Feeney questioned Celli about whether the new law covers Williams, who pleaded guilty to voluntary manslaughter rather than murder. Celli said he believes it does apply to her case. Williams is serving her sentence at the Central California Women’s Facility in Chowchilla.

Another woman asking for a new sentence is Sonia Hunsucker, sentenced to 15 years to life for the May 2011 killing of Willow Creek resident Darrell Hanger Sr.  Hunsucker, now 38 and lodged in the same prison as Williams, was with her brother and two other people who went to Hanger’s son’s home, expecting to find it empty and instead were confronted by the father and son.

Hanger Sr. was killed by gunfire and his son shot and wounded. Two of Hunsucker’s co-defendants, Jason Bruce Hunsucker and Jackson Earl Surber, are also in state prison.

Deputy Conflict Counsel Meagan O’Connell appeared today on behalf of Sonia Hunsucker and fellow petitioners Michael Thomas Gorman, Douglas Mark Lunsford and John Lewis Way.

Gorman is 46 and serving his time at Valley State Prison in Chowchilla. Back in April 2001 he was involved in the killing of Bruce James, who was staying at a motel in Eureka. Although it was Michael Jared Lane who stabbed James to death, Gorman participated afterward.

Lane and his girlfriend Florence Laurel Anderson reportedly believed James had $600, and the plan was for Anderson to pose as a prostitute, giving James oral sex in exchange for money. But Lane burst into the motel room and repeatedly stabbed James. 

Lane is serving a life term. Anderson was sentenced to life under the felony murder rule, but in 2017 Gov. Jerry Brown commuted her sentence.

Lunsford, 63, was convicted of the August 2002 death of his former son-in-law Nathan Gray Dannemiller, who was shot in the face and chest outside his Eureka apartment. Lunsford and his wife Marcella were arrested a year later in Tennessee. Marcella was sentenced to 26 years to life, but former Gov. Brown also commuted her sentence.

The Lunsfords were in a custody dispute with Dannemiller, 26, who had been married to their daughter.
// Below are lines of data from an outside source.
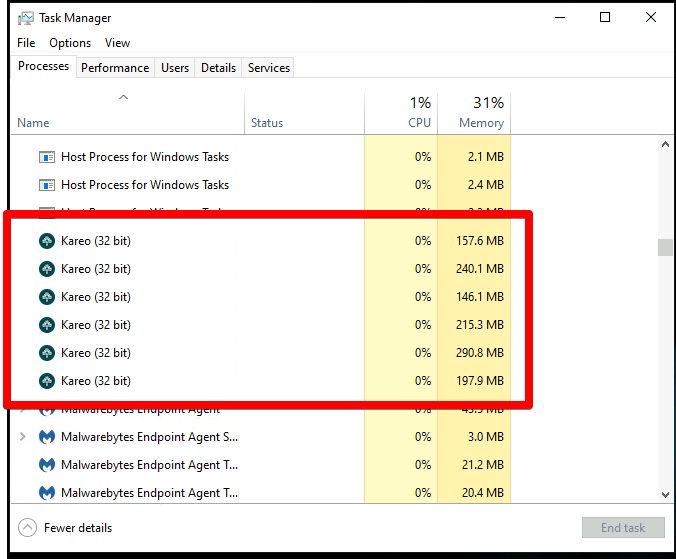Screen dimensions: 676x559
Task: Open the Options menu
Action: 70,43
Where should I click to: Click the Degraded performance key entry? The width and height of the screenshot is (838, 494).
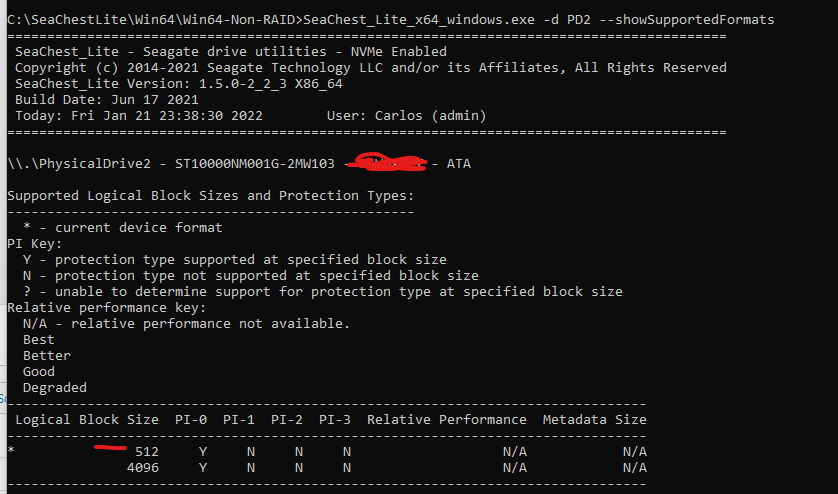coord(55,388)
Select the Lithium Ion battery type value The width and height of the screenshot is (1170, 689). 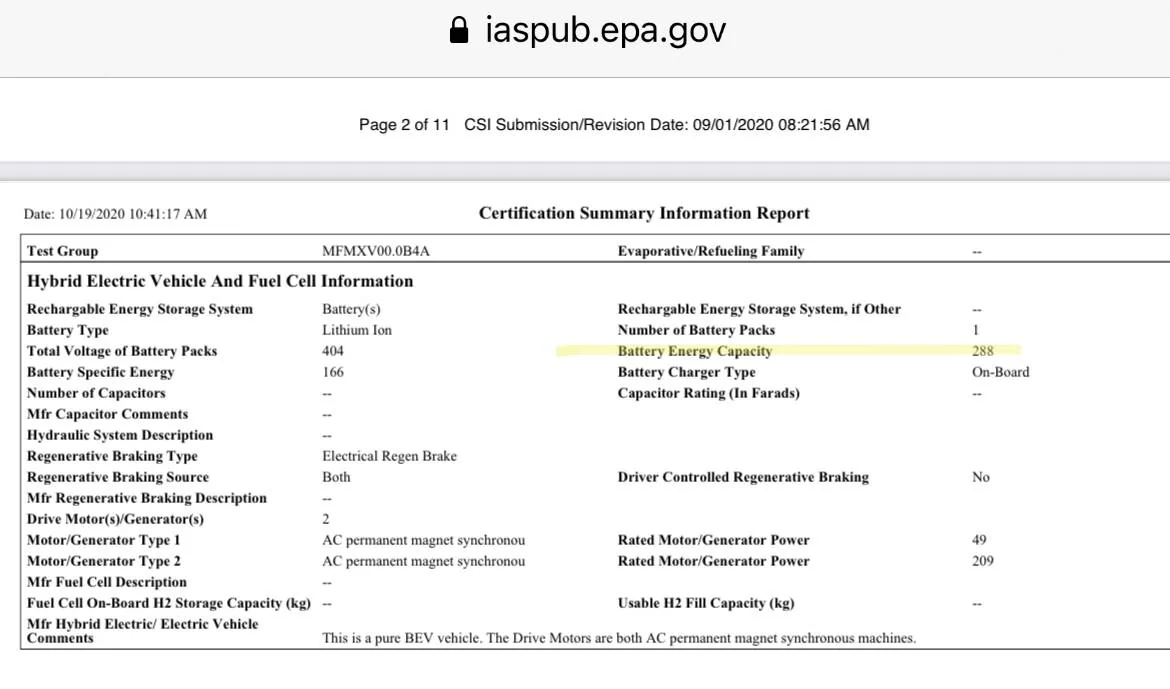357,330
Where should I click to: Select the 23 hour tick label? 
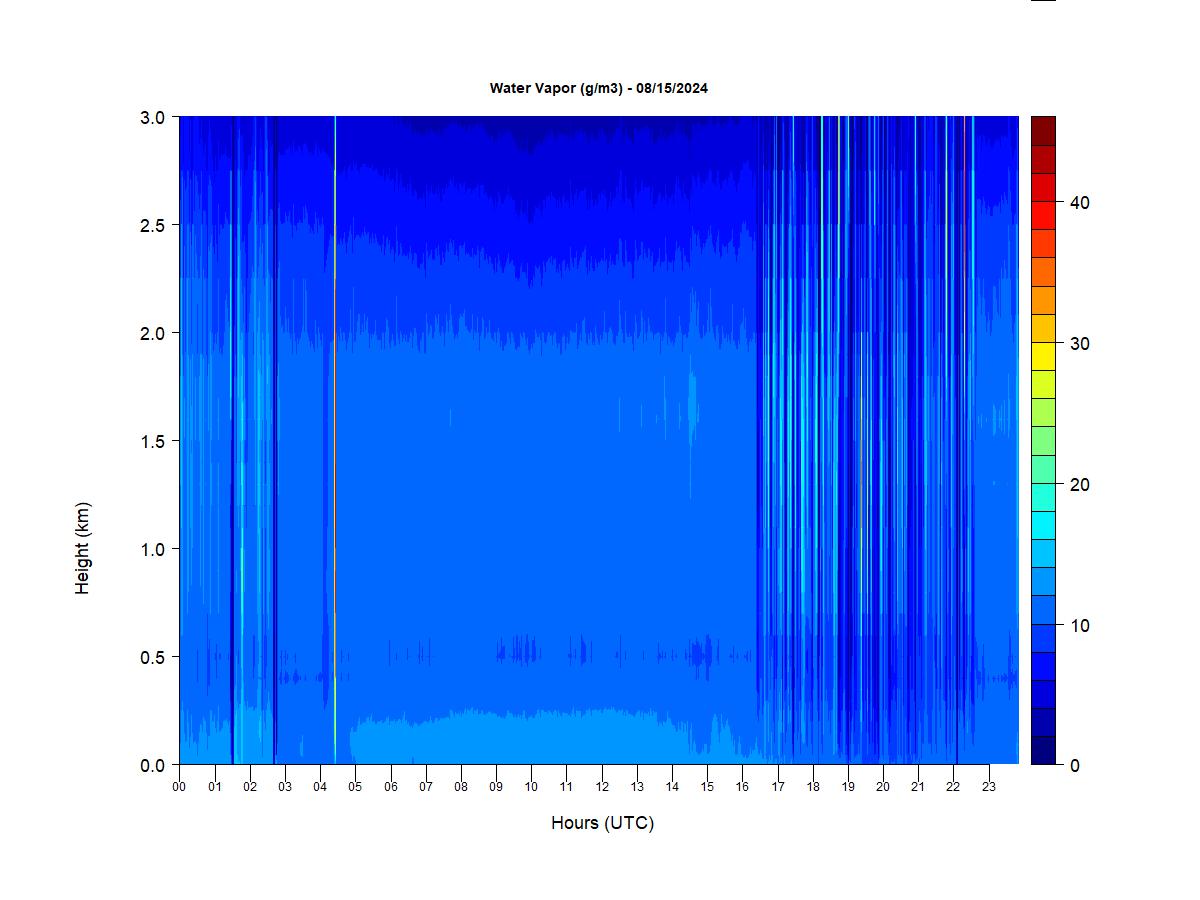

As for Way, he did not file his petition until last month, Feeney noted, and O’Connell said her office was appointed to the case just yesterday. He is serving time at San Quentin for the February 2009 killing of Andrew Pease, stabbed to death outside the former Ray’s supermarket near Bayshore Mall.
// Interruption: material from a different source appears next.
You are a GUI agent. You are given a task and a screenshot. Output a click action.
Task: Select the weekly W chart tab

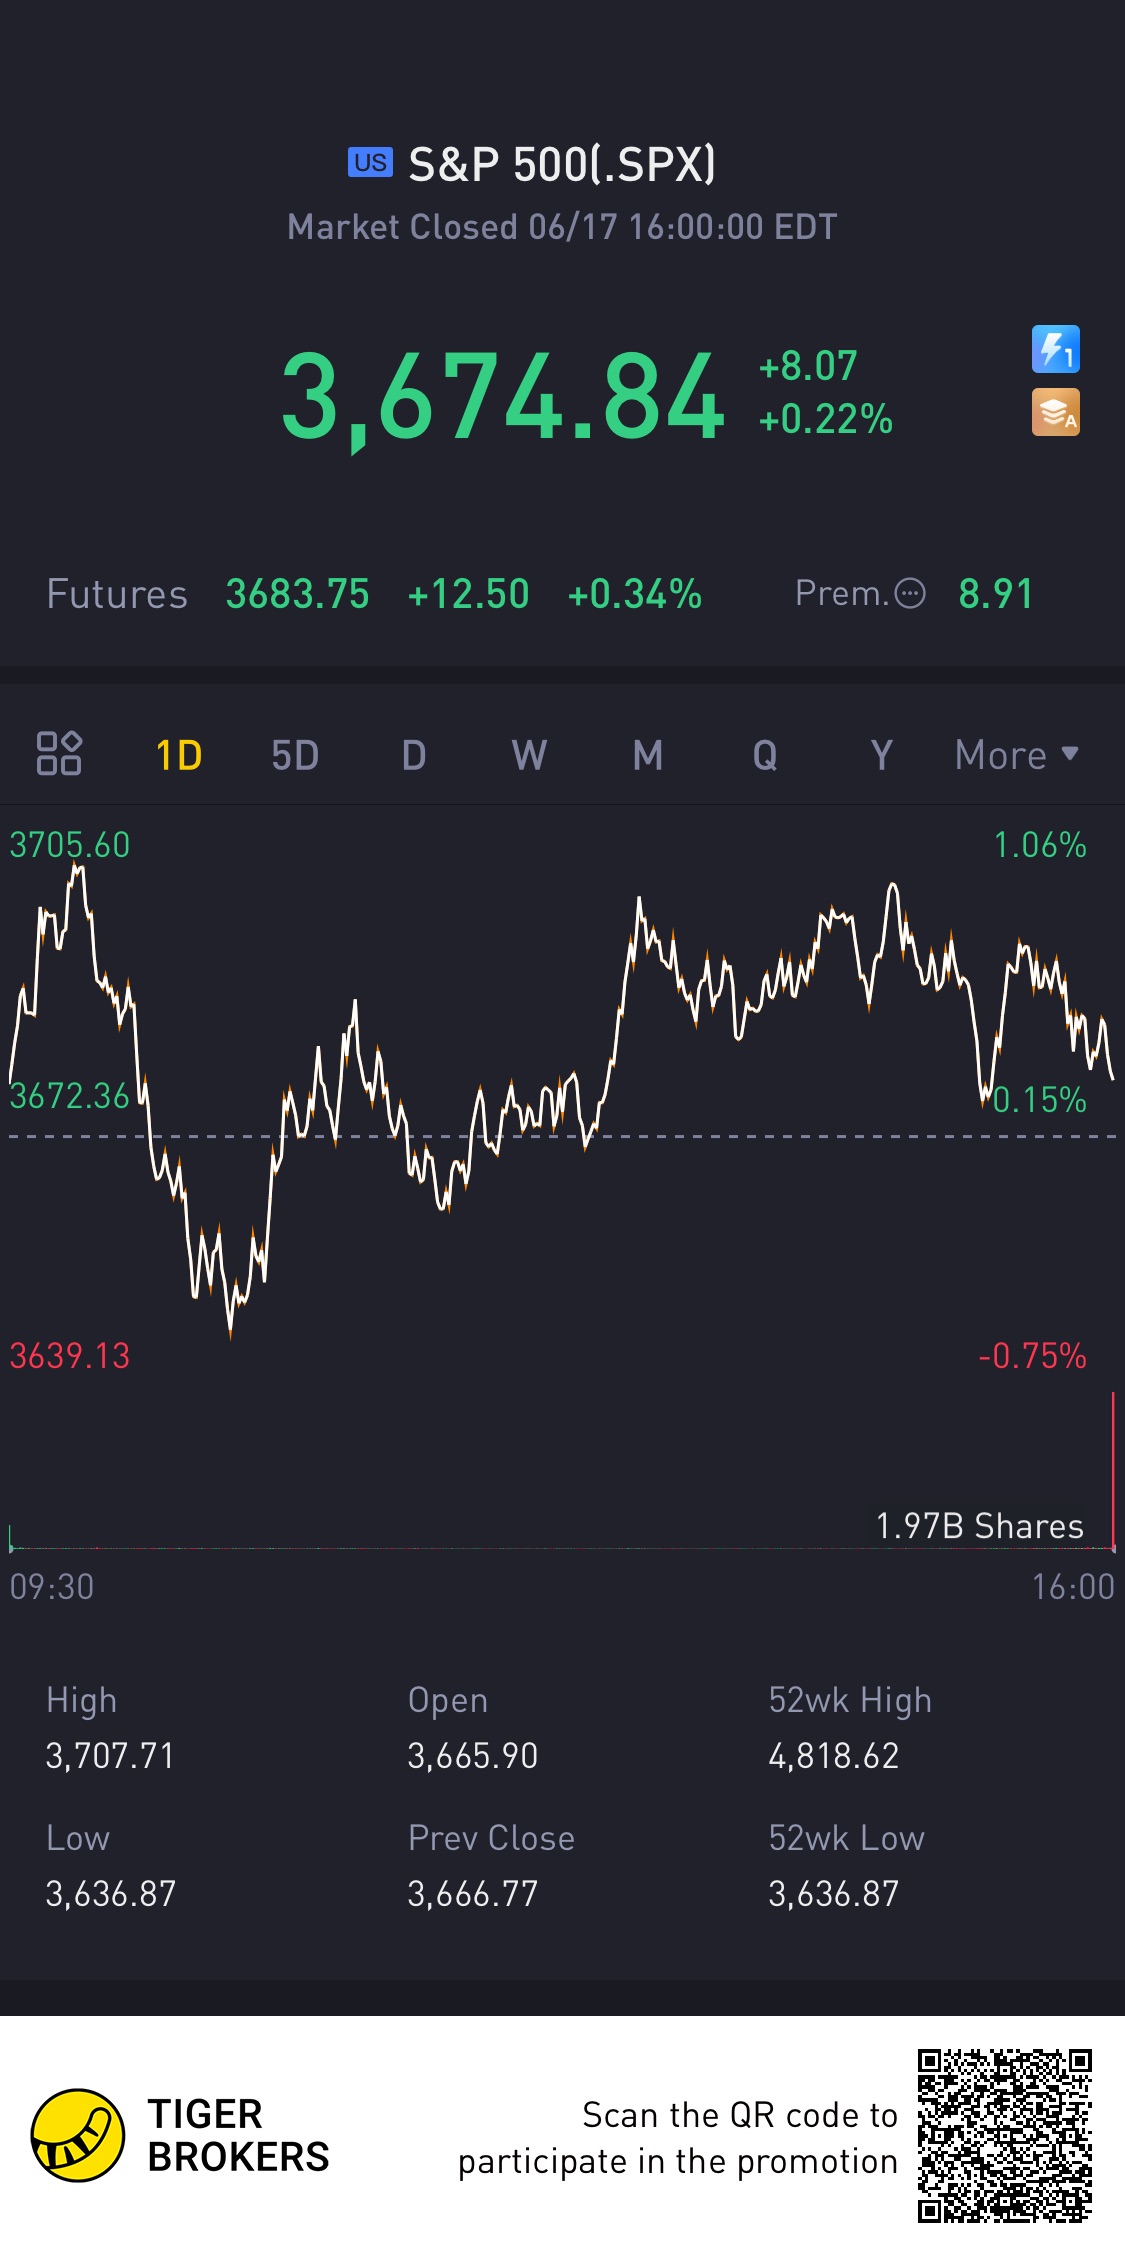529,755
Way and James Robert Stanko had gone on a 30-minute robbery spree that ended when Stanko knifed Pease in the store’s parking lot. Way told police he didn’t know Stanko had a knife.

All the cases will be on calendar again next month, with about half scheduled for June 14 and the rest for June 28.

If upheld, the new law will have an impact on the case against four people charged with murdering Tyson Eduardo Claros near Manila in December 2016. Although Brandon James Mitchell is charged with shooting Claros to death, three others involved in the related carjacking are also charged with murder. They are Tamara Nicole Thomson, Cesar Octavio Valenzuela and Hector Godoy-Standley. A fifth defendant, Godoy-Standley’s former girlfriend Catherine Fode, has pleaded guilty to voluntary manslaughter and agreed to testify against the others.